• **WHAT TO DO**: Rewrite every line of the records below as a JSON array of strings, one string per line, and leave out the blank lines.

• **ENTRIES SUPPLIED**:

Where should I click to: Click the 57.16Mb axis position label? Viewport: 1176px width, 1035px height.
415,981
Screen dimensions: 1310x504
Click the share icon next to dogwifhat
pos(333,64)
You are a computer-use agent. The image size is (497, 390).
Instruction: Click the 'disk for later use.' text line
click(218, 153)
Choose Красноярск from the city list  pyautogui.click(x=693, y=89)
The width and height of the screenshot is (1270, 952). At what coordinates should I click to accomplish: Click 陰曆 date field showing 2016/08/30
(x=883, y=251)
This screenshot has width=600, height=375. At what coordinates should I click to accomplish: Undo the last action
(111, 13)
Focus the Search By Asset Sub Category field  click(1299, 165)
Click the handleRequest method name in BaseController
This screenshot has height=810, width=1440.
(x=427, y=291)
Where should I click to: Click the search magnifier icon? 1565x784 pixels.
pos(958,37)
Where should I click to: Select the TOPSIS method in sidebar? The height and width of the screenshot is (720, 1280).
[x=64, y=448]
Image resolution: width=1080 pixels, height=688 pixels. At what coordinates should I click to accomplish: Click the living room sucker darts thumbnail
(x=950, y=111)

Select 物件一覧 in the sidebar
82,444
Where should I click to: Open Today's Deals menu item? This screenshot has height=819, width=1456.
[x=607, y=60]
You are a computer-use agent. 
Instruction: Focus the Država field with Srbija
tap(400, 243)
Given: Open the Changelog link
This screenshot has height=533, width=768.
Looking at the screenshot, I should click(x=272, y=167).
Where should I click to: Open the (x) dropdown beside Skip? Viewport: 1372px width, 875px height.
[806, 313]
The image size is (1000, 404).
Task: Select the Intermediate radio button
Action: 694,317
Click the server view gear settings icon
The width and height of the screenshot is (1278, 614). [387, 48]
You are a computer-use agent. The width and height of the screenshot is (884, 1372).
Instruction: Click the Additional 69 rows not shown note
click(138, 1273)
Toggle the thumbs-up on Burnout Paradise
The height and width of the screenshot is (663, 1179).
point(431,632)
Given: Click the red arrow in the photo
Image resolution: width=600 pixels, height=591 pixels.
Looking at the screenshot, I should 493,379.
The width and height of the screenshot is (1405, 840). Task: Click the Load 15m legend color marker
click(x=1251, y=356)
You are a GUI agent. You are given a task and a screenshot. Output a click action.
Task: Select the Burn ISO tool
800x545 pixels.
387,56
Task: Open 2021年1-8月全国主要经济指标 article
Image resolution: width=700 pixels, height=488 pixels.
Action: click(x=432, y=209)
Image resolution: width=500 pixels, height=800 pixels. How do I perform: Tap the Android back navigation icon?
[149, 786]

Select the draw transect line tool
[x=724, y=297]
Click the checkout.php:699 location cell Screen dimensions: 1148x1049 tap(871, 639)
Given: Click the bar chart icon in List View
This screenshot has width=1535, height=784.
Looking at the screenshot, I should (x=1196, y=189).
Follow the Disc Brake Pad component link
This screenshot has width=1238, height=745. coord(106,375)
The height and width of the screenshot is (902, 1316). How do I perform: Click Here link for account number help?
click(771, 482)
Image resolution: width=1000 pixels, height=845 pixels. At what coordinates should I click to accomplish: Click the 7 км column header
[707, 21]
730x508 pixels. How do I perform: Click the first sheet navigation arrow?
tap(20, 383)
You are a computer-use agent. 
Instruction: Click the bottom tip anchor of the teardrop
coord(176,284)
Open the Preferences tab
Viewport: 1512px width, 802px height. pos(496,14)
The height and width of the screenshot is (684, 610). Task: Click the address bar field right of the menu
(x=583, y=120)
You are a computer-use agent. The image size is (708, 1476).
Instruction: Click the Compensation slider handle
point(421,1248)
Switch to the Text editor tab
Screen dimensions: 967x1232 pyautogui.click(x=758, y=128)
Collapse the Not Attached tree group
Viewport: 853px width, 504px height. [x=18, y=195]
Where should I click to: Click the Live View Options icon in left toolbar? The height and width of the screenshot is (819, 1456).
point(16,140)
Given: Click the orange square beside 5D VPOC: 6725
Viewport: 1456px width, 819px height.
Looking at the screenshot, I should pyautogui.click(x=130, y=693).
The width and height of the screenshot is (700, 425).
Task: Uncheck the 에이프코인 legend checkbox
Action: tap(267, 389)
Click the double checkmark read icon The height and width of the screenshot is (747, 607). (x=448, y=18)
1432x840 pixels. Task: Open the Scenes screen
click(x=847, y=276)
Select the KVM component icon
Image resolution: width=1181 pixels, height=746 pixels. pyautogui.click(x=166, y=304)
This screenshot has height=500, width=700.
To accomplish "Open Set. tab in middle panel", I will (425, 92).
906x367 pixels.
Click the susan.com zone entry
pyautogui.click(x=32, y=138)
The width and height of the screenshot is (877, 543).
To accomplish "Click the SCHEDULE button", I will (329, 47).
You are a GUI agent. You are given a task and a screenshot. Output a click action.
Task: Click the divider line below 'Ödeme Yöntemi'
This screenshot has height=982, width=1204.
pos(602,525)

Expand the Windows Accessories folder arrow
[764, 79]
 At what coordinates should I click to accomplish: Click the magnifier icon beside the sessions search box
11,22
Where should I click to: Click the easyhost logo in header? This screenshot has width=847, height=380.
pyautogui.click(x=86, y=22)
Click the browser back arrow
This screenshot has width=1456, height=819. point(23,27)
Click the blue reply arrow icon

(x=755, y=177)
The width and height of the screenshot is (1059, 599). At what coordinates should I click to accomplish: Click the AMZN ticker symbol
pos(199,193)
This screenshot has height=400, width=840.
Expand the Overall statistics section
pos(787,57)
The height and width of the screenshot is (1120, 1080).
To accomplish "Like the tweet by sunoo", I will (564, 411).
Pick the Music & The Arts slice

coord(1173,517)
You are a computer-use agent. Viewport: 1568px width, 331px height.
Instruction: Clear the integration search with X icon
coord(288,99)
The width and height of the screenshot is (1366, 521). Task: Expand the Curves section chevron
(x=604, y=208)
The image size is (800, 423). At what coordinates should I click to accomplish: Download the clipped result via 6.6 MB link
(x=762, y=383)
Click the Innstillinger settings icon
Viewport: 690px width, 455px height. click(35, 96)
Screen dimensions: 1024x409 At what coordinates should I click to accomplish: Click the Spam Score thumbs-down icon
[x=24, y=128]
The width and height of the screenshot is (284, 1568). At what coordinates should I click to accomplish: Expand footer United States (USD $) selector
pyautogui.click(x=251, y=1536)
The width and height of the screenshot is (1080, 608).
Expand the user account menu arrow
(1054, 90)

• **EXPECTED ANSWER**:
[
  "Where should I click to: Click the 57.16Mb axis position label? Viewport: 1176px width, 1035px height.",
  "415,981",
  "Screen dimensions: 1310x504",
  "Click the share icon next to dogwifhat",
  "pos(333,64)",
  "You are a computer-use agent. The image size is (497, 390).",
  "Instruction: Click the 'disk for later use.' text line",
  "click(218, 153)",
  "Choose Красноярск from the city list  pyautogui.click(x=693, y=89)",
  "The width and height of the screenshot is (1270, 952). At what coordinates should I click to accomplish: Click 陰曆 date field showing 2016/08/30",
  "(x=883, y=251)",
  "This screenshot has width=600, height=375. At what coordinates should I click to accomplish: Undo the last action",
  "(111, 13)",
  "Focus the Search By Asset Sub Category field  click(1299, 165)",
  "Click the handleRequest method name in BaseController",
  "This screenshot has height=810, width=1440.",
  "(x=427, y=291)",
  "Where should I click to: Click the search magnifier icon? 1565x784 pixels.",
  "pos(958,37)",
  "Where should I click to: Select the TOPSIS method in sidebar? The height and width of the screenshot is (720, 1280).",
  "[x=64, y=448]",
  "Image resolution: width=1080 pixels, height=688 pixels. At what coordinates should I click to accomplish: Click the living room sucker darts thumbnail",
  "(x=950, y=111)",
  "Select 物件一覧 in the sidebar",
  "82,444",
  "Where should I click to: Open Today's Deals menu item? This screenshot has height=819, width=1456.",
  "[x=607, y=60]",
  "You are a computer-use agent. ",
  "Instruction: Focus the Država field with Srbija",
  "tap(400, 243)",
  "Given: Open the Changelog link",
  "This screenshot has height=533, width=768.",
  "Looking at the screenshot, I should click(x=272, y=167).",
  "Where should I click to: Open the (x) dropdown beside Skip? Viewport: 1372px width, 875px height.",
  "[806, 313]",
  "The image size is (1000, 404).",
  "Task: Select the Intermediate radio button",
  "Action: 694,317",
  "Click the server view gear settings icon",
  "The width and height of the screenshot is (1278, 614). [387, 48]",
  "You are a computer-use agent. The width and height of the screenshot is (884, 1372).",
  "Instruction: Click the Additional 69 rows not shown note",
  "click(138, 1273)",
  "Toggle the thumbs-up on Burnout Paradise",
  "The height and width of the screenshot is (663, 1179).",
  "point(431,632)",
  "Given: Click the red arrow in the photo",
  "Image resolution: width=600 pixels, height=591 pixels.",
  "Looking at the screenshot, I should 493,379.",
  "The width and height of the screenshot is (1405, 840). Task: Click the Load 15m legend color marker",
  "click(x=1251, y=356)",
  "You are a GUI agent. You are given a task and a screenshot. Output a click action.",
  "Task: Select the Burn ISO tool",
  "800x545 pixels.",
  "387,56",
  "Task: Open 2021年1-8月全国主要经济指标 article",
  "Image resolution: width=700 pixels, height=488 pixels.",
  "Action: click(x=432, y=209)",
  "Image resolution: width=500 pixels, height=800 pixels. How do I perform: Tap the Android back navigation icon?",
  "[149, 786]",
  "Select the draw transect line tool",
  "[x=724, y=297]",
  "Click the checkout.php:699 location cell Screen dimensions: 1148x1049 tap(871, 639)",
  "Given: Click the bar chart icon in List View",
  "This screenshot has width=1535, height=784.",
  "Looking at the screenshot, I should (x=1196, y=189).",
  "Follow the Disc Brake Pad component link",
  "This screenshot has width=1238, height=745. coord(106,375)",
  "The height and width of the screenshot is (902, 1316). How do I perform: Click Here link for account number help?",
  "click(771, 482)",
  "Image resolution: width=1000 pixels, height=845 pixels. At what coordinates should I click to accomplish: Click the 7 км column header",
  "[707, 21]",
  "730x508 pixels. How do I perform: Click the first sheet navigation arrow?",
  "tap(20, 383)",
  "You are a computer-use agent. ",
  "Instruction: Click the bottom tip anchor of the teardrop",
  "coord(176,284)",
  "Open the Preferences tab",
  "Viewport: 1512px width, 802px height. pos(496,14)",
  "The height and width of the screenshot is (684, 610). Task: Click the address bar field right of the menu",
  "(x=583, y=120)",
  "You are a computer-use agent. The image size is (708, 1476).",
  "Instruction: Click the Compensation slider handle",
  "point(421,1248)",
  "Switch to the Text editor tab",
  "Screen dimensions: 967x1232 pyautogui.click(x=758, y=128)",
  "Collapse the Not Attached tree group",
  "Viewport: 853px width, 504px height. [x=18, y=195]",
  "Where should I click to: Click the Live View Options icon in left toolbar? The height and width of the screenshot is (819, 1456).",
  "point(16,140)",
  "Given: Click the orange square beside 5D VPOC: 6725",
  "Viewport: 1456px width, 819px height.",
  "Looking at the screenshot, I should pyautogui.click(x=130, y=693).",
  "The width and height of the screenshot is (700, 425).",
  "Task: Uncheck the 에이프코인 legend checkbox",
  "Action: tap(267, 389)",
  "Click the double checkmark read icon The height and width of the screenshot is (747, 607). (x=448, y=18)",
  "1432x840 pixels. Task: Open the Scenes screen",
  "click(x=847, y=276)",
  "Select the KVM component icon",
  "Image resolution: width=1181 pixels, height=746 pixels. pyautogui.click(x=166, y=304)",
  "This screenshot has height=500, width=700.",
  "To accomplish \"Open Set. tab in middle panel\", I will (425, 92).",
  "906x367 pixels.",
  "Click the susan.com zone entry",
  "pyautogui.click(x=32, y=138)",
  "The width and height of the screenshot is (877, 543).",
  "To accomplish \"Click the SCHEDULE button\", I will (329, 47).",
  "You are a GUI agent. You are given a task and a screenshot. Output a click action.",
  "Task: Click the divider line below 'Ödeme Yöntemi'",
  "This screenshot has height=982, width=1204.",
  "pos(602,525)",
  "Expand the Windows Accessories folder arrow",
  "[764, 79]",
  " At what coordinates should I click to accomplish: Click the magnifier icon beside the sessions search box",
  "11,22",
  "Where should I click to: Click the easyhost logo in header? This screenshot has width=847, height=380.",
  "pyautogui.click(x=86, y=22)",
  "Click the browser back arrow",
  "This screenshot has width=1456, height=819. point(23,27)",
  "Click the blue reply arrow icon",
  "(x=755, y=177)",
  "The width and height of the screenshot is (1059, 599). At what coordinates should I click to accomplish: Click the AMZN ticker symbol",
  "pos(199,193)",
  "This screenshot has height=400, width=840.",
  "Expand the Overall statistics section",
  "pos(787,57)",
  "The height and width of the screenshot is (1120, 1080).",
  "To accomplish \"Like the tweet by sunoo\", I will (564, 411).",
  "Pick the Music & The Arts slice",
  "coord(1173,517)",
  "You are a computer-use agent. Viewport: 1568px width, 331px height.",
  "Instruction: Clear the integration search with X icon",
  "coord(288,99)",
  "The width and height of the screenshot is (1366, 521). Task: Expand the Curves section chevron",
  "(x=604, y=208)",
  "The image size is (800, 423). At what coordinates should I click to accomplish: Download the clipped result via 6.6 MB link",
  "(x=762, y=383)",
  "Click the Innstillinger settings icon",
  "Viewport: 690px width, 455px height. click(35, 96)",
  "Screen dimensions: 1024x409 At what coordinates should I click to accomplish: Click the Spam Score thumbs-down icon",
  "[x=24, y=128]",
  "The width and height of the screenshot is (284, 1568). At what coordinates should I click to accomplish: Expand footer United States (USD $) selector",
  "pyautogui.click(x=251, y=1536)",
  "The width and height of the screenshot is (1080, 608).",
  "Expand the user account menu arrow",
  "(1054, 90)"
]